Even German chancellor Angela Merkel, who had established a strong rapport with Putin thanks in part to their shared ties to East Germany, was unable to convince him to back down from annexing Crimea. After one of her conversations with Putin, Merkel told U.S. president Barack Obama that Putin seemed to be in “another world.”

Divergent World-views and Negotiation: How to Bridge Divides at the Bargaining Table

A debate arose in Washington, according to the New York Times: Had Putin become mentally unhinged?

Or did he merely have a fundamentally divergent view of the world from that of the West, making it extremely difficult for the two sides to find common ground?

Though Merkel’s attempted negotiations with Putin were a high-stakes political case, her frustration hints at the difficulties that can arise even in more straightforward business negotiations conducted across cultures. When negotiators are from different countries or regions, their fundamentally different ways of looking at the world in general, and negotiation in particular, can contribute to conflict and stand in the way of agreement.

A better understanding of cultural differences can improve our ability to understand counterparts from other cultures and work with them more effectively, suggest researchers Soroush Aslani, Jimena Ramirez-Marin, Zhaleh Semnani-Azad, Jeanne M. Brett, and Catherine Tinsley.

Three Cultural Prototypes and Approaches to Negotiation

Specifically, theory and research that categorizes the world’s cultures into three prototypes, namely “dignity,” “face,” and “honor” cultures, can illuminate broad cultural differences in the way we approach negotiation, the team writes in a chapter in the Handbook of Research on Negotiation (Edward Elgar, 2013).

According to anthropologists, cultural differences often spring from our different histories: the varying geographical, political, and economic conditions in which our ancestors found themselves. In particular, two factors—population density and type of economy—determined whether a region developed a dignity, face, or honor culture. We examine each of these categories in turn and consider how recognizing them might help negotiators reach more satisfying agreements and resolve pressing conflicts.

Three Types of Culture and How They Impact Negotiating Styles

Negotiators from Dignity cultures: Dignity cultures, which include the United States, Canada, and Northern Europe, developed in societies built on agriculture with low population density. The ample availability of farmland turned food production into an individual rather than a collective effort. Consequently, dignity cultures tend to prize independence and free will rather than a reliance on others. In dignity cultures, people strive to manage conflict rationally and directly while avoiding strong emotional reactions, research finds.

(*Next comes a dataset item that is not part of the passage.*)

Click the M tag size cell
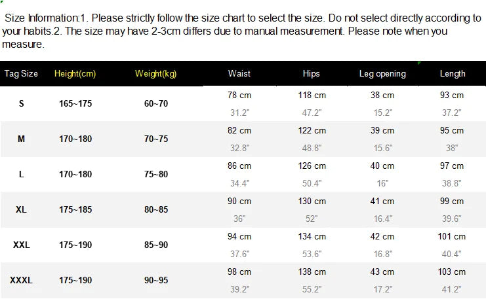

Because dignity cultures typically are supported by an effective system of law and strong markets, members tend to trust others automatically and engage in mutually enhancing trades rather than behaving in a selfless, altruistic manner. This analytic, trusting mind-set leads members of dignity cultures to prefer a collaborative approach to negotiation. They explore one another’s interests and priorities by engaging in questions and answers (Q&A), according to Aslani and his team.

Negotiators from Face cultures: Face cultures, found primarily in East Asian societies such as China and Japan, sprang up in agricultural regions with rapidly growing populations that required organized food production, a collective goal facilitated by cooperation and strong central governments. Face cultures have a reputation for social responsibility and great respect for elders and traditions. Cultural norms encourage people to save face and preserve harmony by avoiding direct confrontation, suppressing negative emotions, and deferring to authority.

A lack of trust, which characterizes face cultures, often leads negotiators to take an indirect approach to exploring the other side’s interests. Instead of directly probing their interests through Q&A, as members of dignity cultures tend to do, they take turns making and substantiating offers and judging one another’s reactions.

Negotiators from face cultures are just as effective at negotiating joint gains through this exchange of offers as negotiators who rely on Q&A, research shows. Overall, this research suggests that when trust between negotiators is low, you may achieve more by exchanging offers and backing them up than by directly trading information about your priorities and preferences.

Negotiators from Honor cultures: Honor cultures sprang up in regions with herding economies and low population density, including the Middle East, North Africa, Latin America, and parts of southern Europe. Because herds are vulnerable to poaching, they can be difficult to defend.

Consequently, traits that promote theft deterrence became prevalent in honor cultures, including a strong defense of oneself and one’s family, reliance on a code of honor, and close family ties. Members tend to view insults and other conflicts as direct challenges to their status and to respond boldly and even aggressively to slights. Less negotiation research has been conducted on honor cultures than on dignity and face cultures.

However, some evidence suggests that people from honor cultures are more susceptible to betrayal aversion—that is, they may be quite reluctant to trust their counterparts for fear of being betrayed. In addition, the results of the Gallup poll mentioned earlier suggest that negotiators from honor cultures in the Middle East and Latin America experience negative emotions such as anger more often than negotiators from the other two cultural prototypes.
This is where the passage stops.